The questions most people don't ask

"Can I have my attorney review this before signing?"

Any vendor who pressures you to not have an attorney review the contract should be avoided.

"What's the contract version we're signing? Can I get a clean copy?"

Sometimes vendors send a "standard contract" with handwritten changes that aren't reflected in the final version. Get a clean final version.

"Has this contract changed in the past year? What changed?"

Vendors update contracts. You want to know if you're signing something that was just made more restrictive.

What it costs

Contract review: If you have an attorney review a standard IT contract, expect to pay $500-$2,000 depending on complexity.
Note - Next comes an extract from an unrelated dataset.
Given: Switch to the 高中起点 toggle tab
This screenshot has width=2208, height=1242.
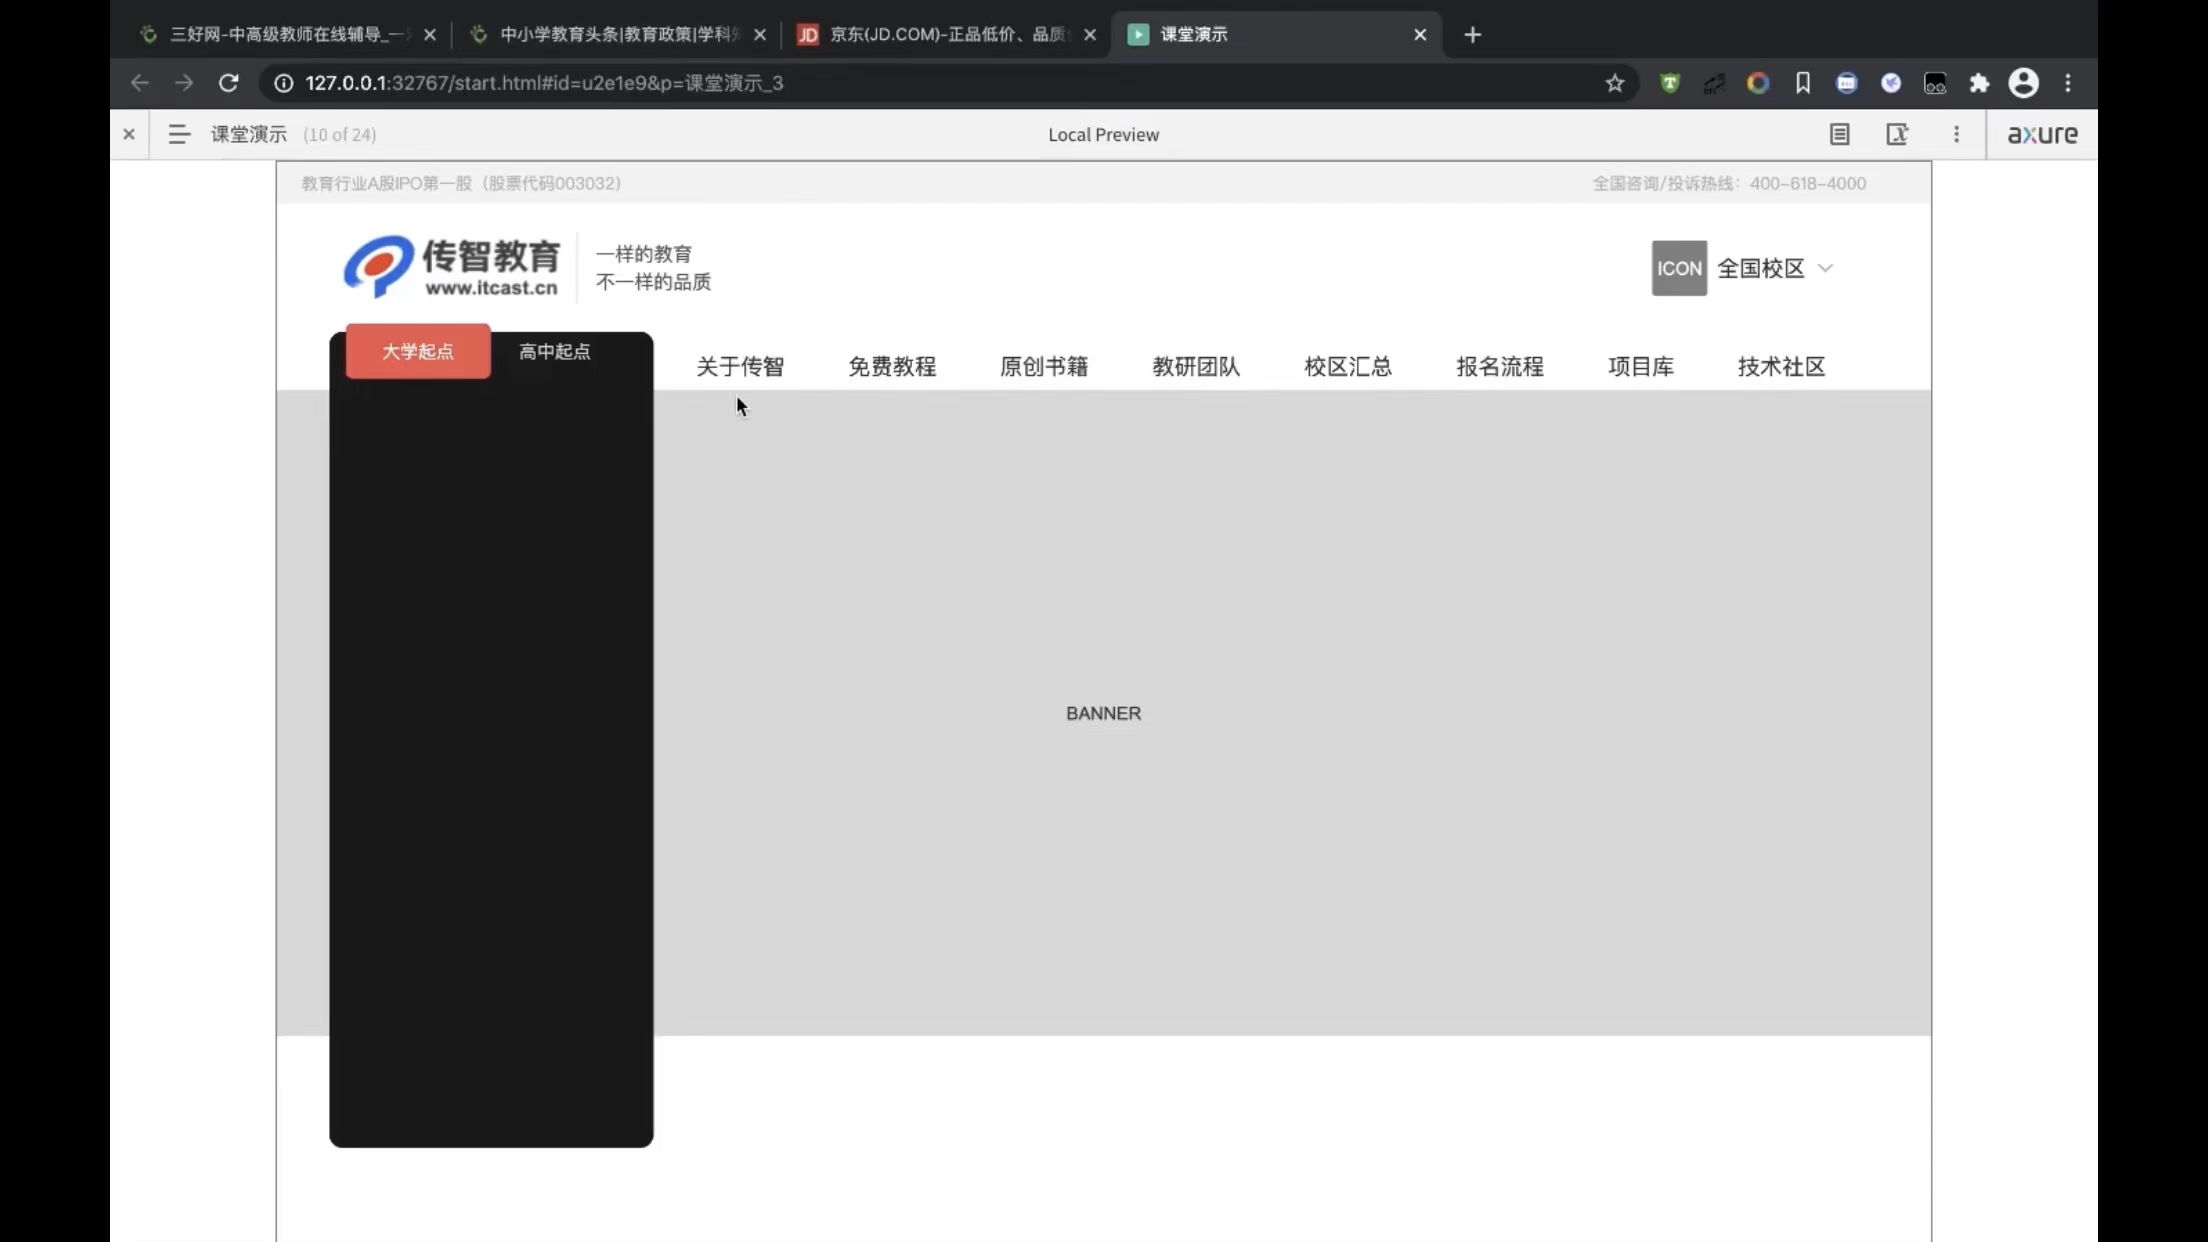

Not reviewing: Could cost $10,000-$100,000+ depending on what goes wrong. A bad contract clause that locks you in for three years could cost far more than a legal review.

What can go wrong

You signed an auto-renewing contract without knowing it. You tried to cancel in December. The contract renewed in November. You're locked until next year.

You didn't read the liability clause. Their mistake cost you $80,000 in damages. Their liability cap was $12,000. You absorbed the rest.

The vendor went out of business. You had 90 days of service left on a prepaid contract. They're gone. You're starting from scratch.

Exit fees were buried in the contract. You thought you'd pay two months' fees to leave. The actual termination fee was six months.

Questions to copy/paste

  • Who owns credentials and documentation for our systems?
  • What's the cancellation process, timeline, and fees?
  • What happens to our data if we leave, and in what format do we receive it?
  • What's the contract term, and how does auto-renewal work?
  • What's included in the base price, and what costs extra?
  • How often do prices change, and is there a cap on increases?
  • What are your response times for different severity levels?
  • Who actually does the work on our account?
  • What's your liability cap if you cause a problem?
  • Can I have my attorney review this before signing?
  • What would it cost us to exit in year one vs. year three?

The bottom line

Most contract problems are preventable. The vendor will tell you their contract is standard, fair, and won't be an issue. But you have to live with it—not them.

Take the contract seriously. Read it. Ask questions. Have someone review it if it's significant.

The time you spend before signing is far less than the time you'll spend living with a bad contract.